A range of international instruments and frameworks exist in response to these threats. In particular, the International Health Regulations (IHR, 2005) establish rights and obligations for State Parties and for the World Health Organization (WHO), the Bangkok Principles for the implementation of the health aspects of the Sendai Framework for Disaster Risk Reduction 2015-2030 , including legislative and administrative arrangements in areas of emergency preparedness and response, and the development of minimum public health capacities for surveillance, assessment, response and reporting of health threats. The Sendai Framework for Disaster Risk Reduction 2015-2030 , which provides concrete actions to protect development gains from the risk of disaster, also includes a focus on resilient health systems.
However, the COVID-19 pandemic highlights the need to scale up emergency preparedness efforts at the country level across all sectors. Parliaments play a key role in implementing existing instruments and mitigating risks through enacting necessary legislative reforms, ensuring core public health capacities and research institutes are adequately funded, and building accountability through oversight of government preparedness and response policies and programmes. Parliaments also have a critical role in ensuring a multisectoral approach to health emergency preparedness.

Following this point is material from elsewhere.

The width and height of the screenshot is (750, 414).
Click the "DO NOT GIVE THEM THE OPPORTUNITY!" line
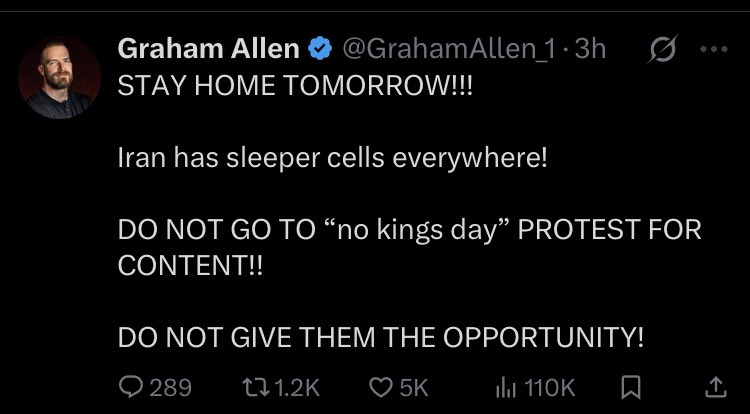tap(381, 338)
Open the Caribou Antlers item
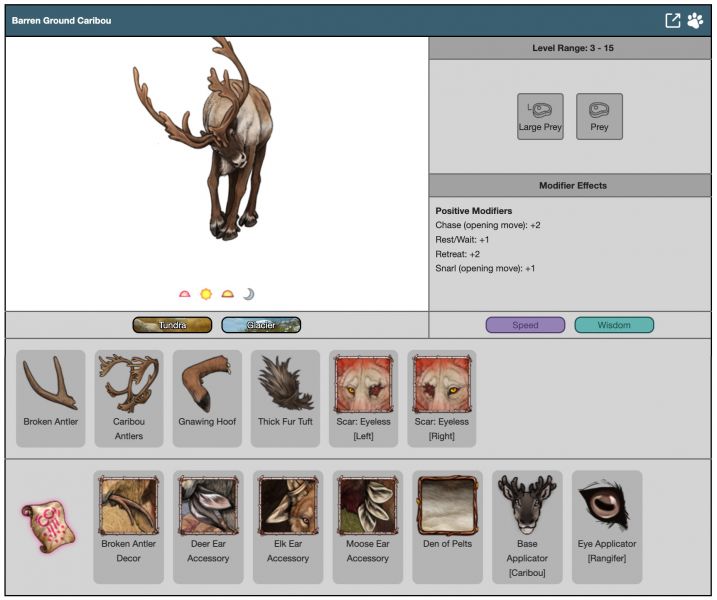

Building on the current situation of the COVID-19 pandemic, the Inter-Parliamentary Union (IPU) will collaborate with the United Nations Office for Disaster Risk Reduction (UNDRR) and the World Health Organization (WHO) in organizing a webinar for parliamentarians and parliamentary staff on the role of parliaments in health security, emergency preparedness and disaster risk reduction. It will be part of the UNDRR-WHO webinar series on COVID-19.
The webinar is part of the series initiated by UNDRR Incheon office with WHO, and supported by UNDRR Regional Office for Asia and the Pacific. It will build on ongoing collaboration of WHO and the IPU. As part of a Memorandum of Understanding signed in 2018 and related joint workplan, the IPU and WHO are working together to reinforce the role of parliaments in strengthening global health security. As part of these efforts, a handbook to enhance the knowledge in parliaments on global health security and the implementation of the International Health Regulations (IHR, 2005) will be jointly produced. The IPU also regularly works together with UNDRR to increase parliamentary action to meet national disaster risk reduction and climate change adaptation needs. A current example of this collaboration is the joint development of an advocacy toolkit on DRR.
Content and objectives
The webinar aims to use the COVID-19 pandemic as an example to discuss how parliaments can enhance their role on prevention and in emergency preparedness through a whole-of-society approach, and contribute in mitigating health risks, reduce vulnerabilities of communities, and protect populations from future emergencies. The webinar will focus on COVID-19 pandemic preparedness and response to provide parliamentarians and parliamentary staff with an overview of the current status of the pandemic and its cascading consequences for a country, including the impacts beyond the health sector. The webinar will also draw lessons learnt and best practices from this emergency to reflect on how to ensure enhanced preventive measures and preparedness for effective response to future pandemics.
Target audience
Parliamentarians and parliamentary staff from all regions (by invitation only).